1. Menjadikan anak sebagai menghapal
Cara ini lebih banyak diterapkan dalam sistem pengajaran sebelum tahun 1990, anak diminta untuk menghapal hasil-hasil perhitungan bilangan. Cara ini umumnya disertai reward dan punishment. Hadiah berupa nilai yang baik bagi yang hapal dan hukuman bagi yang tidak hapal.
Saya merupakan produk zaman tersebut dan masih tahu bagaimana rasanya berdiri satu kaki karena tidak hapal perkalian.

Motivasi mempelajari cara cara berhitung adalah agar tidak sampai dihukum dan berdiri di depan kelas. Istilah sampai mulut berbusa ketika berlatih menghapal.
Cara ini sekarang tidak lagi diterapkan, hal ini dianggap pelanggaran HAM bagi anak, karena merupakan bully dengan mempermalukan siswa yang tidak hapal. Walaupun dapat juga menjadi kebanggaan bagi siswa yang hapal.

2. Menggunakan alat bantu berhitung
Cara ini adalah upaya tetap mengajarkan anak dengan tetap berhitung secara konkret dalam berhitung. Cara berhitung menggunakan jari dan manik manik mulai mengajarkan simbol dan aturan dalam proses Berhitungnya. Lima jari terbuka bukan berarti berjumlah 5 bisa juga itu artinya 9, hal ini tergantung dari metode jari yang digunakan. 5 manik dalam satu baris dapat memiliki nilai jumlah 1 sampai 9, hal ini perlu dilihat dari bentuk susunan manik tersebut.

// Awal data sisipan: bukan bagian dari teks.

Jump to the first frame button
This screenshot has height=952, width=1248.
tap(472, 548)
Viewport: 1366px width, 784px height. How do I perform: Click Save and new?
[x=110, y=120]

Dalam prosesnya anak tetap dilatih berhitung sebagian dalam menjumlahkan dan proses pengurangan, sedangkan dalam operasi perkalian merupakan proses aljabar yang dikonkretkan
Membiarkan anak tetap berada pada kemampuan konkret. Anak tidak pernah merasa yakin akan hasil perhitungan sebelum menggunakan jari atau manik manik dalam berhitung

Hal ini tentunya sangat bertentangan dalam usaha mencapai kemampuan abstrak pada anak dalam berhitung
KEMAMPUAN ABSTRAK TIDAK AKAN DI DAPAT DENGAN MELATIH SECARA KONKRET

3. Pembiasaan latihan soal

Memberikan soal soal berhitung secara kontinyu setiap hari atau PR BERHITUNG TIAP HARI diupayakan anak hapal perhitungan dasar karena sudah terbiasa.

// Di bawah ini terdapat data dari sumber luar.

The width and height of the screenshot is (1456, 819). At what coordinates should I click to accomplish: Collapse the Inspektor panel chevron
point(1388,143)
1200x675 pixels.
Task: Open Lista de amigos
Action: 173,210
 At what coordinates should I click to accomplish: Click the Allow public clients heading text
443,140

Cara ini bisa saja diterapkan bagi anak yang suka pelajaran berhitung tetapi dapat juga menjadi trauma psikis terhadap pelajaran tersebut bagi anak yang tidak mampu.

Dalam latihan terjadi proses pembiasaan yang berharap anak dapat menemukan konsepnya sendiri untuk berhitung yang lebih mudah menurut pandangan si anak.

4. Menggunakan logika sederhana

Mengajarkan berhitung untuk mendapatkan hasil proses perhitungan dengan melibatkan kemampuan yang telah dimiliki anak sebelumnya serta melatih logika dalam proses penyelesaian berhitungnya. Teknik mengingat secara abstrak menjadi pusat untuk mengembangkan kemampuan berhitung abstrak. Penelitian medical university Los Angeles mengatakan :. Kemampuan berhitung dan matematika akan di dapat dengan melatih kemampuan mengingatnya

Dari keempat cara tersebut, maka kita harus dapat menentukan secara bijak mana yang akan kita pilih dalam mengajarkan cara berhitung pada masa peralihan agar tercapai kemampuan berhitung abstrak pada anak.